After the Battle ritrova molti degli stessi personaggi dopo la caduta del regime. La telecamera si muove tra edifici distrutti o saccheggiati e la vita che riprende dopo i bombardamenti. Ora in televisione si guardano Al Jazeera, programmi americani e film di Bollywood. Si inizia a parlare delle vessazioni perpetrate dal sistema messo in piedi da Saddam Hussein e dai suoi uomini, delle persecuzioni contro gli oppositori politici e delle esecuzioni.

Ma i cambiamenti politici spalcano le porte a nuove ingiustizie e a farne le spese sono soprattutto i deboli, chi viene accusato di avere avuto legami col partito Baath e si ritrova a non avere alcuna alternativa se non quella di pulire le latrine, muovendosi su un carretto trainato da un asino e inveendo contro le belle vetture guidate un tempo dai notabili vicini a Saddam Hussein.

Le difficoltà economiche incalzano e il risentimento contro gli americani monta, colpevoli di non avere saputo mantenere le loro promesse di pace e prosperità.

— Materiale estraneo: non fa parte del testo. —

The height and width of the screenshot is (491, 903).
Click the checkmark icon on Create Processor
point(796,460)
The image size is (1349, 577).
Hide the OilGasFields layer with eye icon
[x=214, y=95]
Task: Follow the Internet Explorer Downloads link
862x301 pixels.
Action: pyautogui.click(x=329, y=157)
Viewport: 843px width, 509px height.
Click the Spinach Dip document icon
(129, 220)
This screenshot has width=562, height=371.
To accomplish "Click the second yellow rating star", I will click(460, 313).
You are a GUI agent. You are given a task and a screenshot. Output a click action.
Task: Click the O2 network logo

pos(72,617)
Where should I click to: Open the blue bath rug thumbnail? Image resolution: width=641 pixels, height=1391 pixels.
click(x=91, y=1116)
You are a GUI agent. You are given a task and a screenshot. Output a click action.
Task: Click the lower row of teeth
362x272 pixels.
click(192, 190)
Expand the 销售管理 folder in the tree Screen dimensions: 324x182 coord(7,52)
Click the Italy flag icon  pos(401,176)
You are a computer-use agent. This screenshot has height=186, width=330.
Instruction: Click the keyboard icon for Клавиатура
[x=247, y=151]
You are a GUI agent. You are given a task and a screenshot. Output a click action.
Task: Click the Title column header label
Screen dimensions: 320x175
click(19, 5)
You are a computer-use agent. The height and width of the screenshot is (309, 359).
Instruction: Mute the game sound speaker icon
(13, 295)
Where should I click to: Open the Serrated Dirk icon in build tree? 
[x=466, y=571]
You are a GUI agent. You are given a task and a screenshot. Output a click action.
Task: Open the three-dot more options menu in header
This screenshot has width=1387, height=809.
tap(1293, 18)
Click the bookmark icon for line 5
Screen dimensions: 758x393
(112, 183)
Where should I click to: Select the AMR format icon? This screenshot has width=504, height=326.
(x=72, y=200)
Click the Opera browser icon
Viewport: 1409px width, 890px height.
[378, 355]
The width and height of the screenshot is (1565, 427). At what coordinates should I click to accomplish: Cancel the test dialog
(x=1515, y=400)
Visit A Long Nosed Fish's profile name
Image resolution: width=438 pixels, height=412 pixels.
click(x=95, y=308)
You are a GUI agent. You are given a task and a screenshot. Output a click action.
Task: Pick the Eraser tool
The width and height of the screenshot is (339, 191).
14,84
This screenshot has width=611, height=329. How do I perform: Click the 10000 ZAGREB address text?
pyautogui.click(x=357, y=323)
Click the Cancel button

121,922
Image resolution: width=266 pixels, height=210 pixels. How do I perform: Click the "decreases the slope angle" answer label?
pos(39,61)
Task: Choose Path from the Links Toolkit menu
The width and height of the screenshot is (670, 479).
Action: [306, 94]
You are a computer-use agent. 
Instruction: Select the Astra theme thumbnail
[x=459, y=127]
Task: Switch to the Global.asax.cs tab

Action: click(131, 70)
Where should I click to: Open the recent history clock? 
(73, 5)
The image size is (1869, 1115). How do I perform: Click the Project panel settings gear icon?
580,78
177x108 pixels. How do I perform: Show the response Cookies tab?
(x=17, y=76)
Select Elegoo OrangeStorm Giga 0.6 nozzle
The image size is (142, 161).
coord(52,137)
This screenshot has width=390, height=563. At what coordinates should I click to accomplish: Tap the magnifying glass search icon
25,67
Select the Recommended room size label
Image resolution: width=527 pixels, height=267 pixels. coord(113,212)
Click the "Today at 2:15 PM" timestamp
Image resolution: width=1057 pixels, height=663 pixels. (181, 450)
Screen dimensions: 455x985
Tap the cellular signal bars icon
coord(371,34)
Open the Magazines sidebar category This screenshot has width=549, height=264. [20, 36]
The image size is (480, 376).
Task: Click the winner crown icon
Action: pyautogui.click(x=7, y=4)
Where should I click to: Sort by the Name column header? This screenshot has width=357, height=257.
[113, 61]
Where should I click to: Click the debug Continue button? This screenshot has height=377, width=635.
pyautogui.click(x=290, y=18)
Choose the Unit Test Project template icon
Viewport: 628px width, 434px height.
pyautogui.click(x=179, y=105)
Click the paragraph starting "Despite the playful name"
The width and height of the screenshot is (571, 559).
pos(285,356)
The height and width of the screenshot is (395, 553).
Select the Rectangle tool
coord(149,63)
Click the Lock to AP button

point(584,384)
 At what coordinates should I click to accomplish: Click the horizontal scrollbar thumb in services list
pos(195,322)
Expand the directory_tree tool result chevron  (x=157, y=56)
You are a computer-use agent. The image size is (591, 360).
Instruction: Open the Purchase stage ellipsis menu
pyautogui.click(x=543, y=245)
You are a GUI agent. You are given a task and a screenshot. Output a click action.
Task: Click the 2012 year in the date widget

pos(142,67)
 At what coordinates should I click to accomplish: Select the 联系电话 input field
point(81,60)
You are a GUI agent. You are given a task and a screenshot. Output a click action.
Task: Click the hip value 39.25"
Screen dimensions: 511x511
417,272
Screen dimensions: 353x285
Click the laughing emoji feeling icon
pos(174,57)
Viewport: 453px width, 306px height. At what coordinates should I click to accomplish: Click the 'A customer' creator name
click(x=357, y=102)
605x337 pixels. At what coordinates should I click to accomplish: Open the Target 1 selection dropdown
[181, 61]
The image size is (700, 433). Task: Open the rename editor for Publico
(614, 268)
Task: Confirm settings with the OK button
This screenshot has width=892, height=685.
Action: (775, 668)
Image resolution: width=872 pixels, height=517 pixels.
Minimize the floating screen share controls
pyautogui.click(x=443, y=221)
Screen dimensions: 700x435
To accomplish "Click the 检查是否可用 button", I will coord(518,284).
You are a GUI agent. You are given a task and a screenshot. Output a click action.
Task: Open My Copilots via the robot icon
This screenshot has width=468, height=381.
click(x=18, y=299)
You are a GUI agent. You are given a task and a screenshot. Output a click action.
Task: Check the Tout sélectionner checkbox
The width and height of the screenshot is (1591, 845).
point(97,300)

Un sentimento diffuso di insicurezza si afferma scena dopo scena.

Il regime ha aperto le porte delle prigioni prima di capitolare, si temono furti e rapimenti, si ha paura degli americani che sanno solo rispondere con le armi, spesso in modo decisamente sproporzionato; nel vuoto che si è creato ci si arma e si formano milizie, alcuni passano da un gruppo armato all’altro, a seconda delle convenienza del momento. E gli stessi bambini che giocavano alla guerra finiscono per rimanerne vittime loro stessi.

La visione di Iraq Year Zero è uno sforzo da fare benché in realtà le ore scorrano senza per nulla annoiare. Una visione necessaria per ridare umanità a una popolazione la cui vita ha avuto troppe poche volte la dignità del racconto, per riflettere sul prima e sul dopo di un conflitto e guardare i volti delle vittime di lotte per il potere che la nostra ignoranza e le nostre guerre hanno contribuito a generare.